For most of the firm's history, when it provided banking for investing, it relied on a third party platform to perform that service. As the business grew and scaled, Brandon and the co-founders realized there was a tremendous opportunity to think about other kinds of innovation, if that back end piece of the system was something we could run, own, and manage. Quite frankly, it would give us the opportunity – from a unit economics perspective – to be able to have more money to invest back in and increase value in the subscription. 

The team did an amazing job last year of first building our own platform, and then migrating off the third party platform. Banking for investing is the first application. But because it's an open platform, we're able to plug in other third party APIs, which allow us to provide other services, or build more of our own services on top of it. Today, we use it not just for banking services for investing with our partners Stripe Bank, but also it's the point of connectivity for firms like Marqeta and Mambu, Alloy, MasterCard, and others. And this is kind of like the end of the beginning in terms of how we think about leveraging the core platform to both grow the business but also control our own destiny. 

It is one of the interesting challenges. We talked earlier about how I see my role – I said it's capital allocator. It's a great and fortunate position to be in. As part of a leadership team, when we have lots of great choices in front of us, we just have to be really disciplined about which ones we make.

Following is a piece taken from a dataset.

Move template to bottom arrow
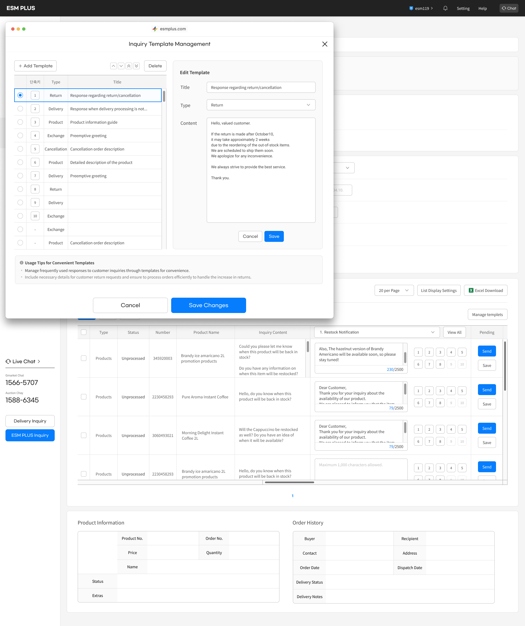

So we execute with the quality that our consumers deserve. We're just being very choiceful about not proliferating 75 things on the platform out of the gate. But it's great that we have that flexibility and the agency to be able to determine what those things are, as opposed to being beholden to a third party's development cycle.

Stash moving into B2B

Stash Core enables us to do more things on the B2B side and enables us to do more things on the consumer side. And frankly, one of the things that's great about it, because it's an open platform, is that it allows us to plug other great ideas we haven't even thought of yet or thought of by other people into our platform. I'm a big believer in being highly selective about where you invest your precious tech resources on what you build. This is so core to how we think about account structure and the relationship with the consumer that it made sense to bring in. 

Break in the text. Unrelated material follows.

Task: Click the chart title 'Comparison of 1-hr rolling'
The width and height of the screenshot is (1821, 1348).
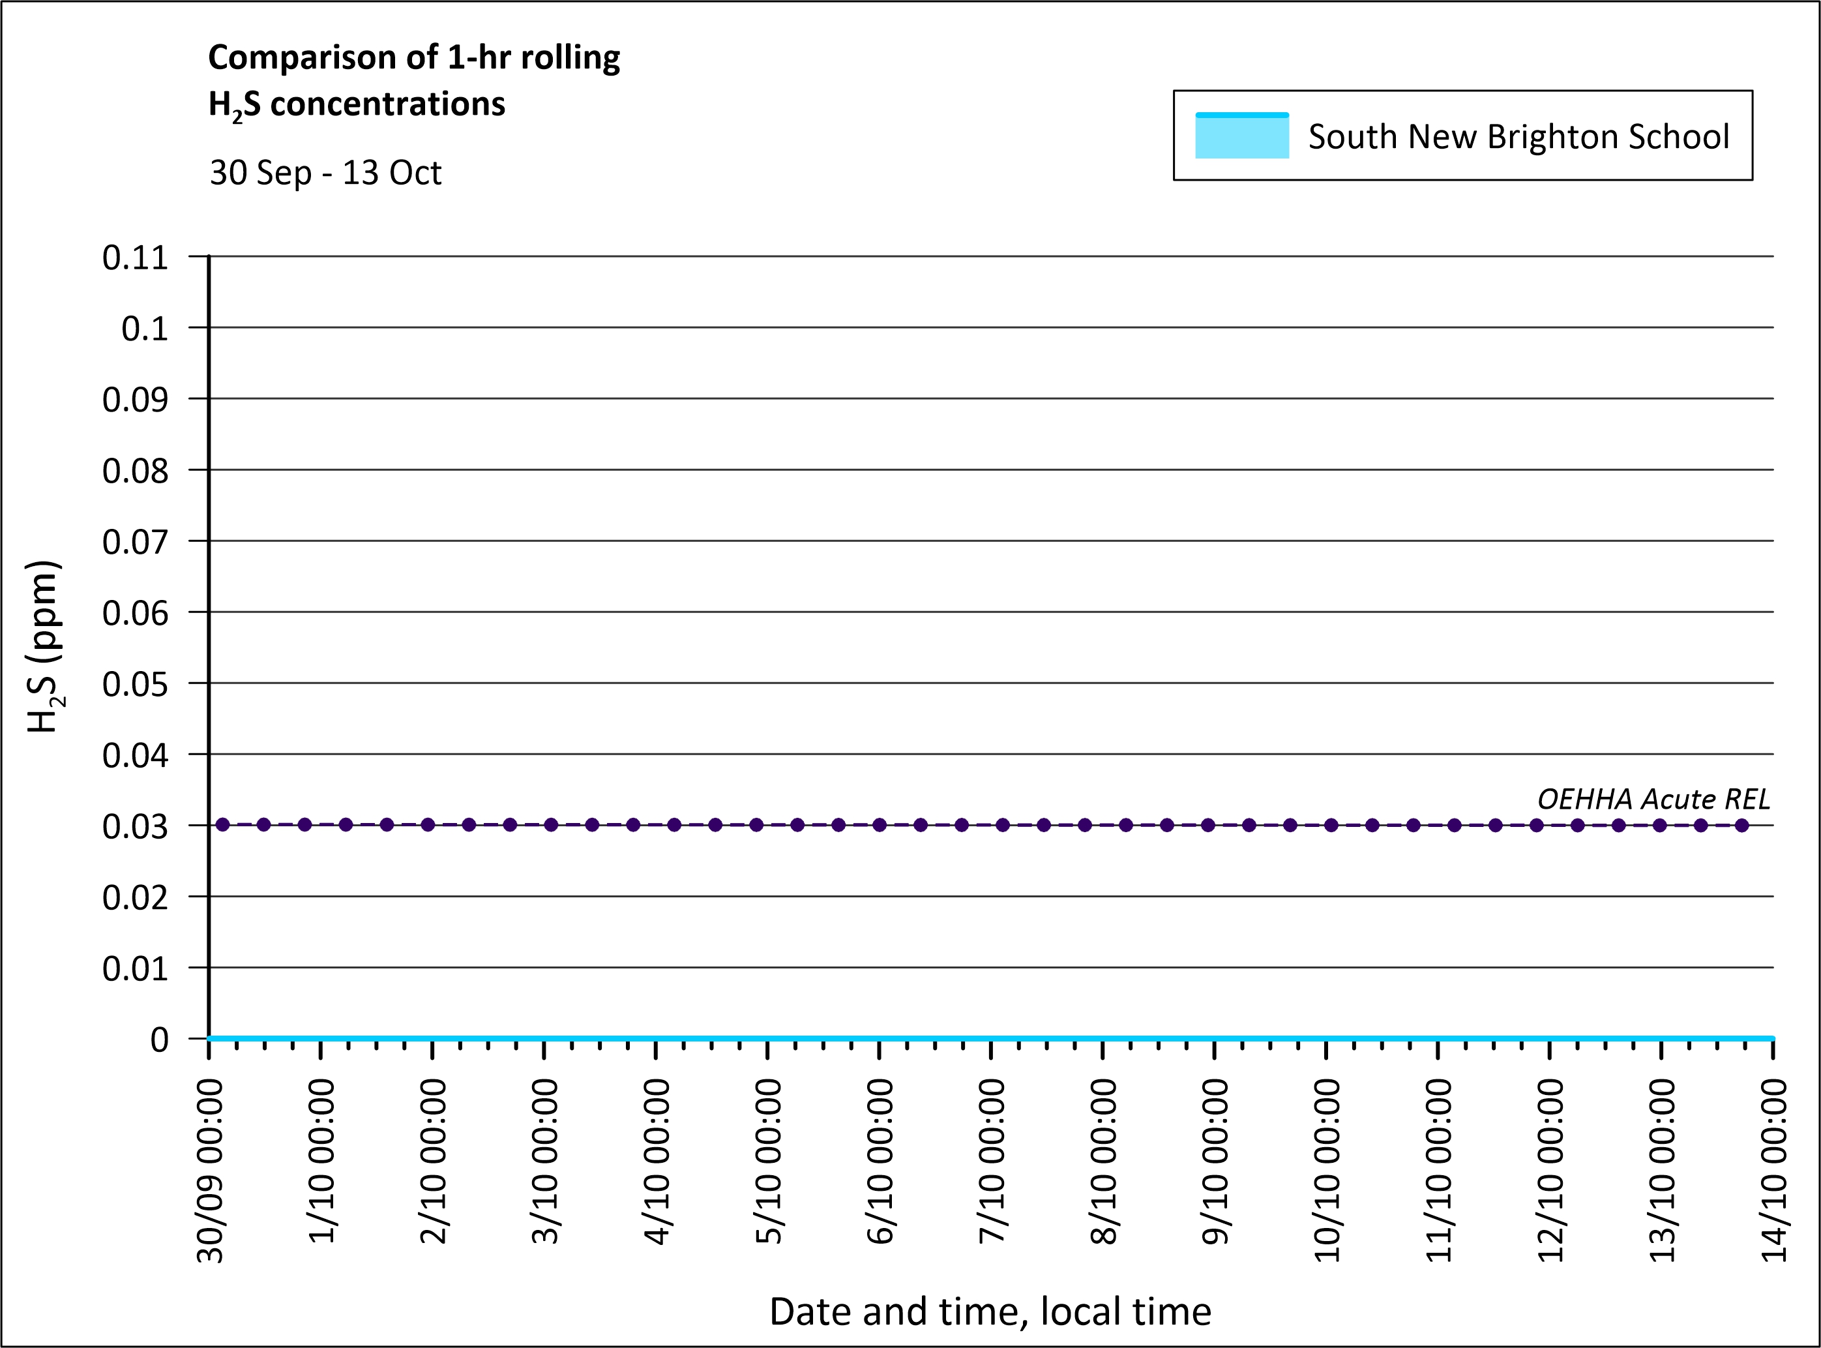Action: click(x=414, y=57)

But I will tell you, I once worked at a company, a large financial institution, that decided it should build its own video display platform and I was like, How about YouTube? Have you ever heard of YouTube? We don't actually have to build YouTube all over again ourselves. And that is one of the things that I love about the flexibility that Core gives us: we have the opportunity when it is really essential to the lifespan of our business to build out the things we want. But it also gives us the flexibility to say, No, we don't, we're not going to rediscover fire in 75 different sectors where other leading technology companies have great solutions for consumers. We can cherry pick those that we want that way, because I certainly don't believe we have a monopoly on innovation. 

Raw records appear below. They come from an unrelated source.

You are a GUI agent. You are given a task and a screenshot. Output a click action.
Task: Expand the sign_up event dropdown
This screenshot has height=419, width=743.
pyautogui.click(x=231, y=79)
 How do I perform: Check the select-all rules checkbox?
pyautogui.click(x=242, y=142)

It's early days. This is Brandon's baby and he's very excited about it. You think about where you want to meet the love of your life – do you actually care where that is? No. And so I feel that way about consumers. Do we care if we meet them through direct to consumer channels, or through their employers or through other partners? When we think about what we have to offer, both the holistic offering and some of its constituent pieces, like the Stock Back Card, there are lots of different channels through which we think it's appropriate for consumers to encounter this offering. It doesn't just have to be through social media or Google search, or through the App Store. 

What better way, on some level, than to meet us through a partner you already know, who has a relationship with Stash. And so it's really thinking about the right strategic partnerships. It's really more about positioning the product because we actually think from a feature functionality perspective, what we've built is actually quite holistic. You know, I'm a Hungarian Jewish lady, so nothing is ever finished for me. But we're pretty close.